-- START OF Source data --

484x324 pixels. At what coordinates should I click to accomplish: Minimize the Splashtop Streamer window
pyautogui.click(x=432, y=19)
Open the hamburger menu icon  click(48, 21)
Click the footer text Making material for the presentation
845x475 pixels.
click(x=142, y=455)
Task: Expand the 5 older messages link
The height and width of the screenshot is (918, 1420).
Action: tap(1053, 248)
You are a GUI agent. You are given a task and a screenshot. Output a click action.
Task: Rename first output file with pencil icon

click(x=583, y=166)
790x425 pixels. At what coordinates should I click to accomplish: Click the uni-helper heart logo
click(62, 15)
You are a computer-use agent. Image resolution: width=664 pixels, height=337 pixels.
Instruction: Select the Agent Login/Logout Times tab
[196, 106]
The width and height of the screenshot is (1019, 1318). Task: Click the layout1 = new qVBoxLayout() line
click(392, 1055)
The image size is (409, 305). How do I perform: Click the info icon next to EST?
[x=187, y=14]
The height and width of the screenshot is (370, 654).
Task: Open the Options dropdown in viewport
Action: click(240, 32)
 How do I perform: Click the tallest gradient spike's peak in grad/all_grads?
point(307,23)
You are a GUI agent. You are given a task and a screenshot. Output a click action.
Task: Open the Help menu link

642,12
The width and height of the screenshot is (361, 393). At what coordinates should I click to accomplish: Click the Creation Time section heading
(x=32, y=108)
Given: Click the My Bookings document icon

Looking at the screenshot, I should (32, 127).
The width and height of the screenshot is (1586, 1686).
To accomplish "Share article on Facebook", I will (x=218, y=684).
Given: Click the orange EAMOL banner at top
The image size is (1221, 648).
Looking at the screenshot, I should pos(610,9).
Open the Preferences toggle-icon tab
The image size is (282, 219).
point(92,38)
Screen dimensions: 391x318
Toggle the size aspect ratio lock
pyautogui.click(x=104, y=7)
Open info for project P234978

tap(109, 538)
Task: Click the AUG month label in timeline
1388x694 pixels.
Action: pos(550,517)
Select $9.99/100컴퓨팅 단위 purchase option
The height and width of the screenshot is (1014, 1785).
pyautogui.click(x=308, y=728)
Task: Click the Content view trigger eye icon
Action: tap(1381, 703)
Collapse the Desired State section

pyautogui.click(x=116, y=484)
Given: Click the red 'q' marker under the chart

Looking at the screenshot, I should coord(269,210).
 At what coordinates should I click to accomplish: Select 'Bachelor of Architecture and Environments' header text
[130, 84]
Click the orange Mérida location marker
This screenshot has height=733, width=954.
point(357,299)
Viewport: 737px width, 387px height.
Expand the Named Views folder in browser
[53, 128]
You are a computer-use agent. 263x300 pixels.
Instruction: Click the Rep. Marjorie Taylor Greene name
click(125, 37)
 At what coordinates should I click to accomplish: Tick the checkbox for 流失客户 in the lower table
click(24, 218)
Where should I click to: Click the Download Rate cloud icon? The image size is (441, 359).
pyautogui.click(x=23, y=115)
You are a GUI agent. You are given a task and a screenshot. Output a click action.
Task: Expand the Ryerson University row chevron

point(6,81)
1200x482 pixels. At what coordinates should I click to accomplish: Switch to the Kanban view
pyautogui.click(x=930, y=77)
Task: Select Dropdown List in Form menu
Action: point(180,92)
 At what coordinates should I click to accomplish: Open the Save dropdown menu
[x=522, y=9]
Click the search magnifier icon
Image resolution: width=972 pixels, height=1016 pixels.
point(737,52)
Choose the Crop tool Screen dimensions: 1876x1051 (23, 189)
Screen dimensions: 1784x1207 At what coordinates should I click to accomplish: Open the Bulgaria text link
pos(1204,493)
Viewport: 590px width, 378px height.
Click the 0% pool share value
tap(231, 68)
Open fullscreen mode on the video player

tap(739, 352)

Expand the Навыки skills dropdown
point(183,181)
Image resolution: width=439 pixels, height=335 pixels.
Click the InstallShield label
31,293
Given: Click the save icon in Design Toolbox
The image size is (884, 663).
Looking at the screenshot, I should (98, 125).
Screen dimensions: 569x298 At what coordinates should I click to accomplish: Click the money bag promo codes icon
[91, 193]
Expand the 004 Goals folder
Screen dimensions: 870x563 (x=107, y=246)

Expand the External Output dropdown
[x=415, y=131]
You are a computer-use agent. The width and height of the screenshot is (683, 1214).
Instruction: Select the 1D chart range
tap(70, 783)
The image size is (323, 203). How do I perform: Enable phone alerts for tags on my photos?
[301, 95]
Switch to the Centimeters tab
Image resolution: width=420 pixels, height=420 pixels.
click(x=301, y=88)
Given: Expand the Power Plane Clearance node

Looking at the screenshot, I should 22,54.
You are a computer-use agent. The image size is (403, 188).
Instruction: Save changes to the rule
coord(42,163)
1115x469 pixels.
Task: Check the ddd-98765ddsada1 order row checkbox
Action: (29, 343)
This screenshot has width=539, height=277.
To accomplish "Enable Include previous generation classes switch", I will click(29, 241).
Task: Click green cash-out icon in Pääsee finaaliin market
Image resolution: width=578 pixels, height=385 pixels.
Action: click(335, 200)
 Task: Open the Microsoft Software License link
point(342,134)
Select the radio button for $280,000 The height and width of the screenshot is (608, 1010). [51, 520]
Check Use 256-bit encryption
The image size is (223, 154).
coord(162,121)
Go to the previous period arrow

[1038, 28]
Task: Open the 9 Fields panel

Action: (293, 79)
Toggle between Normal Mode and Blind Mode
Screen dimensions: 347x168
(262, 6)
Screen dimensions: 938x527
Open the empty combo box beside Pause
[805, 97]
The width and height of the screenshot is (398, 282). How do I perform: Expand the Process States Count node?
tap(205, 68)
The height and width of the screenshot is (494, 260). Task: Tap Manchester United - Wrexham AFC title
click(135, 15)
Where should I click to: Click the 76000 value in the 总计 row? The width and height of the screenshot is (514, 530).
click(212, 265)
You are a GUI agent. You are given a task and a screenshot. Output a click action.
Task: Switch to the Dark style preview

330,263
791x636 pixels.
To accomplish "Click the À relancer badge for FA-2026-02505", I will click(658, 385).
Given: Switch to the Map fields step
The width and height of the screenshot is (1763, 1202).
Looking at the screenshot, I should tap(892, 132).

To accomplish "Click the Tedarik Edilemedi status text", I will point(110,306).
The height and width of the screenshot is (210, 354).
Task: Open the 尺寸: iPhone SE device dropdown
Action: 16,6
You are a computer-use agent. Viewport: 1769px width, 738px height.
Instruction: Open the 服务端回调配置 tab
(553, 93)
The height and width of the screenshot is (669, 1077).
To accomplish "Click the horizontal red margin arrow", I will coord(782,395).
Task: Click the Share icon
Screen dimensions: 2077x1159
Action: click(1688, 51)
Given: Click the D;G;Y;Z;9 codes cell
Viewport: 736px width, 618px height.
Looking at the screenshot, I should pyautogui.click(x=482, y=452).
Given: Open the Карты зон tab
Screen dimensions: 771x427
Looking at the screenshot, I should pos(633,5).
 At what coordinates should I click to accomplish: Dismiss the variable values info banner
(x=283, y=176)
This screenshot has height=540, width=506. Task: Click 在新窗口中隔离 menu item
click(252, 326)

-- END OF Source data --

#### What is asked:
Reproduce the stretch of the records from the start through the line containing "click(62, 15)", substituting "header" for "footer" and leaving everything else unchanged.

#### Answer:
484x324 pixels. At what coordinates should I click to accomplish: Minimize the Splashtop Streamer window
pyautogui.click(x=432, y=19)
Open the hamburger menu icon  click(48, 21)
Click the header text Making material for the presentation
845x475 pixels.
click(x=142, y=455)
Task: Expand the 5 older messages link
The height and width of the screenshot is (918, 1420).
Action: tap(1053, 248)
You are a GUI agent. You are given a task and a screenshot. Output a click action.
Task: Rename first output file with pencil icon

click(x=583, y=166)
790x425 pixels. At what coordinates should I click to accomplish: Click the uni-helper heart logo
click(62, 15)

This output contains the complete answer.